Required tasks —
1) Using the article on government research funding below, say whether each statement agrees with the article. Answer yes or no, and quote the words that decide it. (a) UK Research & Innovation came into existence at the beginning of this month. (b) The BEIS spokeswoman said the £7bn investment was targeted to take place by 2025. (c) Meg Hillier said the government knew what its commitments would cost taxpayers.
2) Condense the paragraph of the article on government research funding that begins "Hillier said the committee’s work" into one shorter sentence, keeping its main facts.

Excerpt provided —
------
The committee’s report, Research and development funding across government, said that without effective leadership in emerging technologies such as robotics, the nation would not develop the skills it needed for the future, jeopardising productivity and economic growth at the same time the UK was leaving the European Union.

MPs also said the government needed to make sure it protected government intellectual property rights as part of its investment programme.

Committee chair Meg Hillier said it was “concerning” that after making ambitious promises on research investment for the coming decade the government did not know how its commitments would be met nor at what cost to taxpayers.

“Research and development has a critical role to play in the economic prosperity of the UK,” she said.

“It is vital the government delivers value for every pound of public money invested and has a robust plan to secure necessary levels of funding from other sources.

“There is work to do on both fronts, complicated by the uncertainty over funding and skills created by Brexit.

“Government also needs a better grasp of the detail. If it is to direct resources wisely it must understand which areas of research have skills gaps, which need stronger leadership and exactly who is funding what.”

Hillier said the committee’s work had highlighted that there was a clear role for the new umbrella body UK Research & Innovation, which came into existence at the beginning of this month, and said it should work with central government to identify areas of weakness or overlap so that appropriate action can be taken “as a priority".

A BEIS spokeswoman said the £7bn investment was targeted to take place by 2022 and was the largest increase in public research-and-development funding for 40 years. 

“Through our modern Industrial Strategy, Grand Challenges and Sector Deals we will target this record investment into the right areas like AI and the future of mobility,” she said. 

“This will ensure we put the UK at the forefront of the industries of the future, improve people’s lives and the country’s productivity.”
------
Supplied data —
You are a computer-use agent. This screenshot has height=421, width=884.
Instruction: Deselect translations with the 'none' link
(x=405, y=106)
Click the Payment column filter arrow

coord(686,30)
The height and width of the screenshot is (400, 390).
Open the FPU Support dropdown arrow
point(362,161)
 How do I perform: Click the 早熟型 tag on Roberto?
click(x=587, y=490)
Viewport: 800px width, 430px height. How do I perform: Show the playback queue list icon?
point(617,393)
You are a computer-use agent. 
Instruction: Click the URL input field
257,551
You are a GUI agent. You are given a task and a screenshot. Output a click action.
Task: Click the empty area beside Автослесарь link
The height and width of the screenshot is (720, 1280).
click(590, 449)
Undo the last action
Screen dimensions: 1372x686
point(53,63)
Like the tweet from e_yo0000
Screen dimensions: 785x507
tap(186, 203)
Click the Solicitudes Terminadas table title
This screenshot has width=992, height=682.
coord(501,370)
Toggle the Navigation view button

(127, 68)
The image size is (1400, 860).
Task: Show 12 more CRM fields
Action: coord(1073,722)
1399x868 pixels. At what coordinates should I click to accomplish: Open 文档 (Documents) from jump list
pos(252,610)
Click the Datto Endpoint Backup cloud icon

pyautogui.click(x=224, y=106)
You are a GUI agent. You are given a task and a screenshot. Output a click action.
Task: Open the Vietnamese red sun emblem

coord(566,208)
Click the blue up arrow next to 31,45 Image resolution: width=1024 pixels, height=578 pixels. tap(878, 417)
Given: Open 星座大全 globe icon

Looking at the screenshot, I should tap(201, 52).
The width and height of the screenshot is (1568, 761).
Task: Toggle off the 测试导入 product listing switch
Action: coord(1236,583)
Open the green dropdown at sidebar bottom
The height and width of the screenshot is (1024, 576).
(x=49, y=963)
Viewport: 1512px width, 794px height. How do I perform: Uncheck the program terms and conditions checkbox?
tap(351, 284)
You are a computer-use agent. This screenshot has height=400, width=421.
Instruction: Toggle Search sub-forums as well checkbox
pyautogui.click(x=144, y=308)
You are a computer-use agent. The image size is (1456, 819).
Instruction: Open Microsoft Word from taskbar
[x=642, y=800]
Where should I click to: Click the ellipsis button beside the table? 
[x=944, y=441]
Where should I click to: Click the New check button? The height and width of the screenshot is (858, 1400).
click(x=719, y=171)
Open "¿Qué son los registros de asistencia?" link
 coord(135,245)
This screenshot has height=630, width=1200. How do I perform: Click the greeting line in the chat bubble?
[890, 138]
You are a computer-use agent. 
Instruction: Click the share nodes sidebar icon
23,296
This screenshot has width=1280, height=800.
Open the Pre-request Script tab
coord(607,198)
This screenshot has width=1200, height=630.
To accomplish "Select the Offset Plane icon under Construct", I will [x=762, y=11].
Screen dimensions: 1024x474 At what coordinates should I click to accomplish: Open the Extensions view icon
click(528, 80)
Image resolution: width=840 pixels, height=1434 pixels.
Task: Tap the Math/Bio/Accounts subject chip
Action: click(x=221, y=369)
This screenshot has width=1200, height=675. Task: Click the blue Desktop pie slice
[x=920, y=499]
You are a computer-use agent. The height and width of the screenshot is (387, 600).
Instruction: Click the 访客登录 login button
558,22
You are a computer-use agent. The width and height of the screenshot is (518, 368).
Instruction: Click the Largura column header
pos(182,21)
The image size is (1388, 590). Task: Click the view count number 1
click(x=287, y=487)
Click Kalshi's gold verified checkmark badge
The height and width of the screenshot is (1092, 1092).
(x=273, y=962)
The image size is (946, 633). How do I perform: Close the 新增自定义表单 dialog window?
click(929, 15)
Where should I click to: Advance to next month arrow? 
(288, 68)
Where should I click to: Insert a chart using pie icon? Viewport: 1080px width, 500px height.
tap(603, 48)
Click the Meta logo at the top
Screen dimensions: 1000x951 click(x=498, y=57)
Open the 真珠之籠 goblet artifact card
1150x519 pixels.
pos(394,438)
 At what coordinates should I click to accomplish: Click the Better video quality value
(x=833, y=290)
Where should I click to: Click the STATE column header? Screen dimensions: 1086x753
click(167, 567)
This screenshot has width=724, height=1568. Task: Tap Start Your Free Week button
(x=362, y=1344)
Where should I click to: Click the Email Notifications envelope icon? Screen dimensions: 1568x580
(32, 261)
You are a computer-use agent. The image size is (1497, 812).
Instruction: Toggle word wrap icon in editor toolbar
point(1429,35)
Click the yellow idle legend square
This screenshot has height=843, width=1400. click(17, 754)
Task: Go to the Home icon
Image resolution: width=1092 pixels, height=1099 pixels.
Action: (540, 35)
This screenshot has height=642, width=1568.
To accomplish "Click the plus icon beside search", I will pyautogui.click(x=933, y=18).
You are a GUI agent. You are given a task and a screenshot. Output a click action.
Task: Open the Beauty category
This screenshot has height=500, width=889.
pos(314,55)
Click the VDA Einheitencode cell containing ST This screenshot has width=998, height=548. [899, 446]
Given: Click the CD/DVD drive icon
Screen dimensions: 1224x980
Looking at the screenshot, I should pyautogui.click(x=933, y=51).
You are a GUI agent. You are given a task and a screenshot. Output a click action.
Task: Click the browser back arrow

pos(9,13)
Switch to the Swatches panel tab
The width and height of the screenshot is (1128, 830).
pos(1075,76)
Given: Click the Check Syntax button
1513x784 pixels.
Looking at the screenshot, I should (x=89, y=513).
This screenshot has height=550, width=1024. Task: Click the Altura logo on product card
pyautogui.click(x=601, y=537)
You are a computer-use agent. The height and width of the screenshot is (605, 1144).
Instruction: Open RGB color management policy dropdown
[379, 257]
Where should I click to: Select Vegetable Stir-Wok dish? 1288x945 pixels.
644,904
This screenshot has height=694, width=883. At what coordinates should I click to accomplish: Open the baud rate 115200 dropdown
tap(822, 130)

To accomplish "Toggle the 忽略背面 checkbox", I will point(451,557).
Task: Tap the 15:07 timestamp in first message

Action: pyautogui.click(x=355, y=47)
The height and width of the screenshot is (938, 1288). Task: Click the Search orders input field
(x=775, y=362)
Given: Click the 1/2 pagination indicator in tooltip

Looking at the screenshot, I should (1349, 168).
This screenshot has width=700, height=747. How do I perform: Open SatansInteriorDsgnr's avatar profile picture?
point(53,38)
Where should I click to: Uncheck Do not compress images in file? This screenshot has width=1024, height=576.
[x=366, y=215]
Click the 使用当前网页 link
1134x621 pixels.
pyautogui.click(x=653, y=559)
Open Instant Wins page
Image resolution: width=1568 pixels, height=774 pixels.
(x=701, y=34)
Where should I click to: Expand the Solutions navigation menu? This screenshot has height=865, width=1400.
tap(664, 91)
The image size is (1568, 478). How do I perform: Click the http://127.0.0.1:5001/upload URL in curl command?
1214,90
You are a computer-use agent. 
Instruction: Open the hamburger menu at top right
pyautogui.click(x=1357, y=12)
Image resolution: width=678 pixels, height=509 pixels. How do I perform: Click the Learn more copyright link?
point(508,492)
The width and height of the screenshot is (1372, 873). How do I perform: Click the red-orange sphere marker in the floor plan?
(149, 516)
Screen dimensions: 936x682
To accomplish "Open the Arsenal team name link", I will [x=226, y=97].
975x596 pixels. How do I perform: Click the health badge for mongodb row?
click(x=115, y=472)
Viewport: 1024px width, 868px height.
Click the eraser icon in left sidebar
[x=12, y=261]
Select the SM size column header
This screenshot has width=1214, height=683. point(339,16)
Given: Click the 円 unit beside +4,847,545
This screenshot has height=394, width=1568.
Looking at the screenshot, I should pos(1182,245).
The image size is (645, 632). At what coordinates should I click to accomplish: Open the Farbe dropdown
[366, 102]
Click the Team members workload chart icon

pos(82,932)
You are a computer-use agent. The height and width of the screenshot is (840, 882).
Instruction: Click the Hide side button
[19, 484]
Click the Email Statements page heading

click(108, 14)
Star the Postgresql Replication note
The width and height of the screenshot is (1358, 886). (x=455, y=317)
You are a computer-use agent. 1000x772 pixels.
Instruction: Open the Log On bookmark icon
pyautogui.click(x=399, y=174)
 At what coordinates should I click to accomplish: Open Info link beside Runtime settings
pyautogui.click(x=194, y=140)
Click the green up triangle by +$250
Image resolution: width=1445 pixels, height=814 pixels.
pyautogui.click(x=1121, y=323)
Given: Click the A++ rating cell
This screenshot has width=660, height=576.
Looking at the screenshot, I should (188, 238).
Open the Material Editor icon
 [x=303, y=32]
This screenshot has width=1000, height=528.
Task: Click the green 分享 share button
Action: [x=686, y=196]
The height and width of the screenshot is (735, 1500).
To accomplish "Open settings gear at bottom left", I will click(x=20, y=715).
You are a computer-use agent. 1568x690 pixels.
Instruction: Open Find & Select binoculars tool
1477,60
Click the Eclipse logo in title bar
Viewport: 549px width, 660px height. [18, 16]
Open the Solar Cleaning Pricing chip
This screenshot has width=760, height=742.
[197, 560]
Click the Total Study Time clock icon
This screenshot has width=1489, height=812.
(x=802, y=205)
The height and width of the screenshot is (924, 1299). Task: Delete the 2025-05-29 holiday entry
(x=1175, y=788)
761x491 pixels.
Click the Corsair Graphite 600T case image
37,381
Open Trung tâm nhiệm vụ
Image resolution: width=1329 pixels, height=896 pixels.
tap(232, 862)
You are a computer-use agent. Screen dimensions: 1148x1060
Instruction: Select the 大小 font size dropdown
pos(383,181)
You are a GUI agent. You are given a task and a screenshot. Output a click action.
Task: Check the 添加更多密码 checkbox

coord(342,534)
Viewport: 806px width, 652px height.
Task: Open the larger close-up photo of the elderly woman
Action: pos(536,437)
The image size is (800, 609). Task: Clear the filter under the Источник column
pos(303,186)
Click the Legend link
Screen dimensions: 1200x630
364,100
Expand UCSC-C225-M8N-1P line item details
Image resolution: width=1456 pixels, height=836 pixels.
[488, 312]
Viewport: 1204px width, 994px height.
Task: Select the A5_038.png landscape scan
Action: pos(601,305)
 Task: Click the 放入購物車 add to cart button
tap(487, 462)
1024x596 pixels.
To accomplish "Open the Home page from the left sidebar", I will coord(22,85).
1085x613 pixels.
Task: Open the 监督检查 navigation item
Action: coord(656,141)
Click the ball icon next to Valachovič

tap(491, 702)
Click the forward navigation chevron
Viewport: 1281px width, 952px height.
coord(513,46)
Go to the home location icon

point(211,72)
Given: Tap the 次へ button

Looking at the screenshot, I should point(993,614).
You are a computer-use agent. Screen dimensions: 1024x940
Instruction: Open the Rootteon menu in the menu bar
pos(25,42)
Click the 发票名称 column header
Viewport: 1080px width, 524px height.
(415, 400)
------
Responses in order —
1)
(a) Yes: "which came into existence at the beginning of this month"
(b) No: "the £7bn investment was targeted to take place by 2022"
(c) No: "the government did not know how its commitments would be met nor at what cost to taxpayers"

2) Hillier said the committee's work showed a clear role for UK Research & Innovation, the new umbrella body created at the start of this month, which should work with central government as a priority to find areas of weakness or overlap so action can be taken.